• [Data excerpts]
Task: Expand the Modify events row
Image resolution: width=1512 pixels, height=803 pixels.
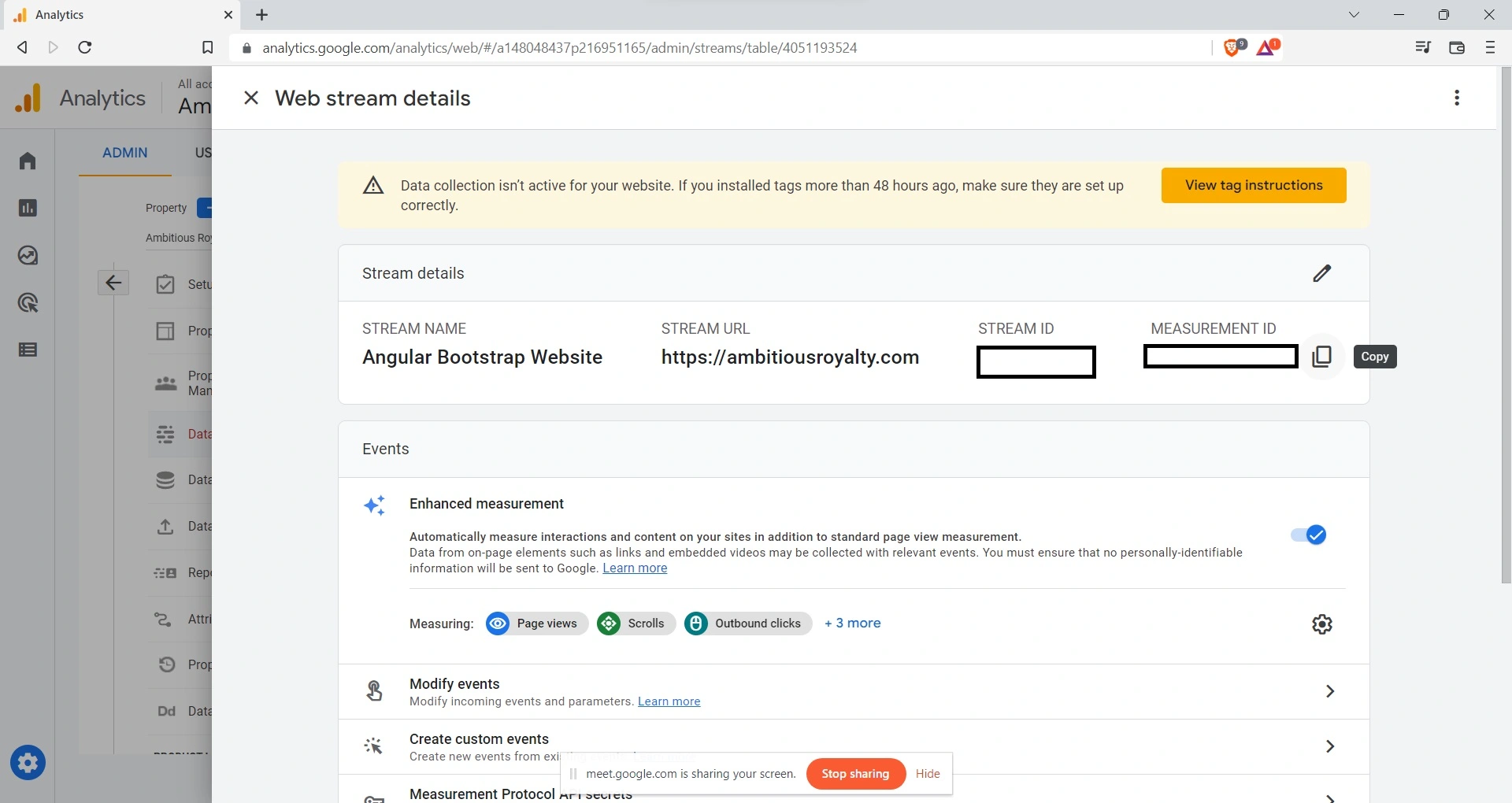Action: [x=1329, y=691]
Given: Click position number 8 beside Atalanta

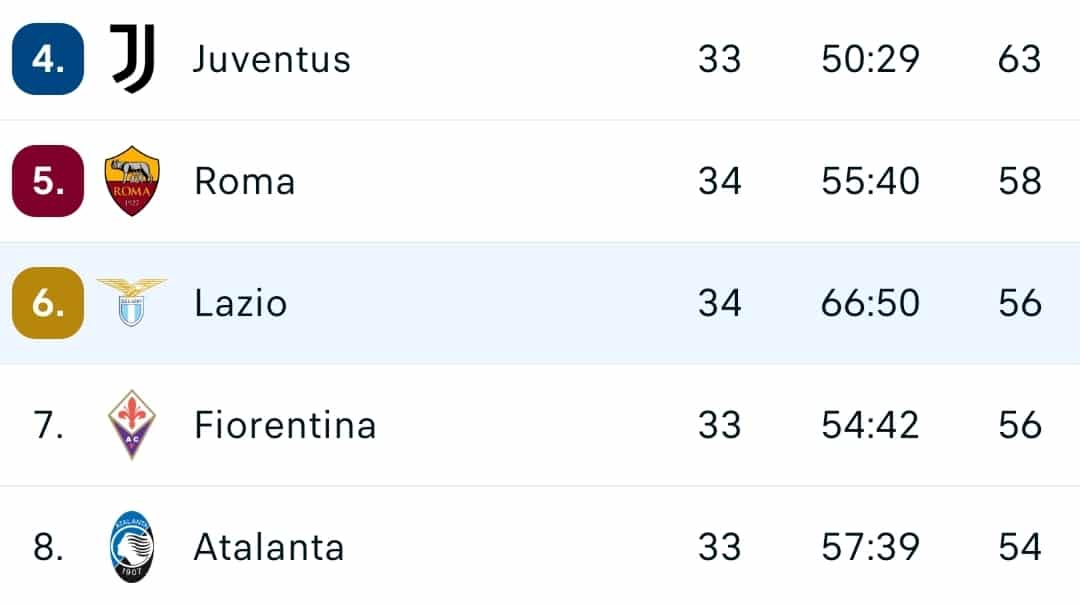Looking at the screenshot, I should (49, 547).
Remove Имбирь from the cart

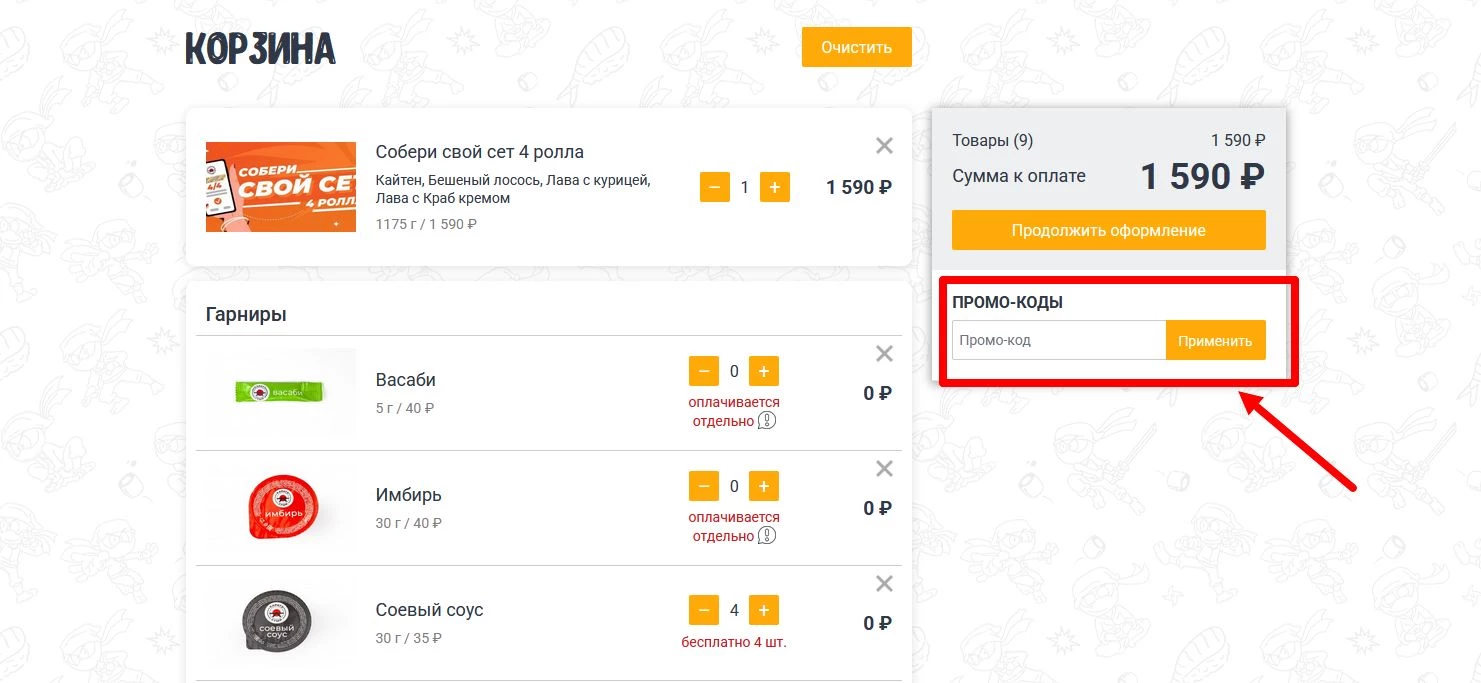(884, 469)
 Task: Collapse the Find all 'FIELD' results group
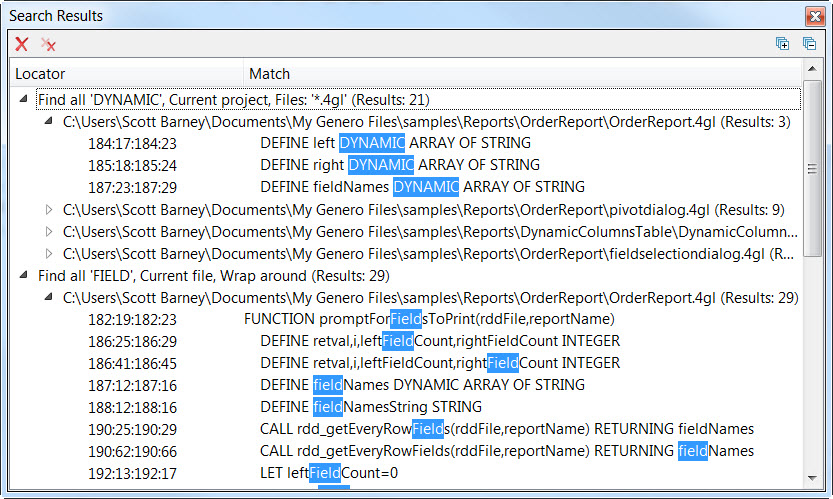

• [Work to complete]
Leave the pictures out and transcribe the remaining material exactly.

• [Answer for the task]
Task: Expand the Modify events row
Image resolution: width=1512 pixels, height=803 pixels.
Action: [x=1329, y=691]
Given: Click position number 8 beside Atalanta

Looking at the screenshot, I should (49, 547).
Remove Имбирь from the cart

(884, 469)
 Task: Collapse the Find all 'FIELD' results group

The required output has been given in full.